Rotation And Gray-Scale Invariant Texture Analysis
Texture analysis is an extremely active and useful area of research. In texture analysis the invariance to rotation, scale and translation are the most typical requirements. Moreover, gray-scale invariance is another important issue. It arises due to the reason that a texture may be subject to different levels of illumination. The purpose of this study is to investigate some inexpensive approaches that are rotation and gray scale invariant and to large extent translation invariant as well. There are three different types of approaches, which have been addressed in this dissertation.
In the first approach, we have done texture analysis using Radon Transform (RT) based Hidden Markov Model (HMM). We have introduced three different ways to extract feature vectors using RT. All three give rotation invariant features, while the last one gives rotation, as well as, gray scale invariant features. The textures in this case have been taken from Brodatz album. Due to the inherent property of the RT, we are able to capture the directional features of a certain texture having arbitrary orientation. This set of directional features is used for training of an HMM specifically for that particular texture. Once all the HMMs have been trained, the testing is carried out by using any one of these textures at random with arbitrary orientation.
The second approach is somewhat similar to the above one except that the modified or Differential Radon Transform (DRT) has been used instead of the ordinary RT. Hence, we are able to capture the features which are not only rotation but are also gray scale invariant. The reason for the later property is that, unlike the ordinary RT, the DRT is based on the differences between adjacent pixels instead of summing up the pixel values.

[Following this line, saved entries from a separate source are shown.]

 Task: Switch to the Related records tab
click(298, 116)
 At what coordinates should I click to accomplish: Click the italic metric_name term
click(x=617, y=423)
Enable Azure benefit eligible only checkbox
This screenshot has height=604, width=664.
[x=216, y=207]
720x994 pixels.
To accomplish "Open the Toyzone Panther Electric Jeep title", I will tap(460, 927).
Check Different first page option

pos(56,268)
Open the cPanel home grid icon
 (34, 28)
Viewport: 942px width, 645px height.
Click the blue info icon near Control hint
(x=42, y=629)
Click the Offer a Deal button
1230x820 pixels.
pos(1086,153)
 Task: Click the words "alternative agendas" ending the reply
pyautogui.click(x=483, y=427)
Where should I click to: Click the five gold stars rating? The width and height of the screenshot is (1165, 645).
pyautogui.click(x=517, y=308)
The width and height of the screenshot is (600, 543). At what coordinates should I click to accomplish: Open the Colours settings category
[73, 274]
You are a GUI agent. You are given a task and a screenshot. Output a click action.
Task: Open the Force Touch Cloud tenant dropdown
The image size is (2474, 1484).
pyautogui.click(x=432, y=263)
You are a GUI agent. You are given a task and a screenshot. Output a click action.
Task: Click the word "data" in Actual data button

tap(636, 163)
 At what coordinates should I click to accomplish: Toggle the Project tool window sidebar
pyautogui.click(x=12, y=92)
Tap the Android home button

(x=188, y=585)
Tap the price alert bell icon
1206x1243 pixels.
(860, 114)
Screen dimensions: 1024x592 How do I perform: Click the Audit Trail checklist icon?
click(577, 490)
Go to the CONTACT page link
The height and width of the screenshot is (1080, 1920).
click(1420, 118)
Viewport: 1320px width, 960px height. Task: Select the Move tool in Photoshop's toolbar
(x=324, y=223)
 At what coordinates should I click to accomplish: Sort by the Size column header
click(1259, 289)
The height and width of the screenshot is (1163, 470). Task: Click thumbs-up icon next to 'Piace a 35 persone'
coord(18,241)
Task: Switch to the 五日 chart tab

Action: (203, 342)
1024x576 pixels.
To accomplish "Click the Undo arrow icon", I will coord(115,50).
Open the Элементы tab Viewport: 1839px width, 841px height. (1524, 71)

These features have been used for training of HMMs, one for each texture, and finally testing is carried out. Similar experimentation has been done to extract features using both RT and DRT to give low pass and high pass features. The training and testing process using HMM has been done in a similar manner as above.
The third approach is quite different from the above two approaches. In this approach, some principal direction of a texture is defined. Once this direction is estimated, discrete wavelet transform is applied in that particular direction to extract features. These features are then used for classification by k-nearest neighbor classifier. There are two definitions of principal direction, which have been proposed in the dissertation. In case of vi the first definition, Principal Component Analysis (PCA) has been used to estimate this principal direction. In the case of second definition, the direction has been found out by using DRT. This scheme is computationally lighter compared to the previous one. However, the third approach is limited to anisotrpic textures only unlike the previous method.
Considering the percentage of correct classification as figure of merit, we have carried out the performance evaluation of the above three approaches. The average result has been found to be 95% approximately and the best result has been close to 100%.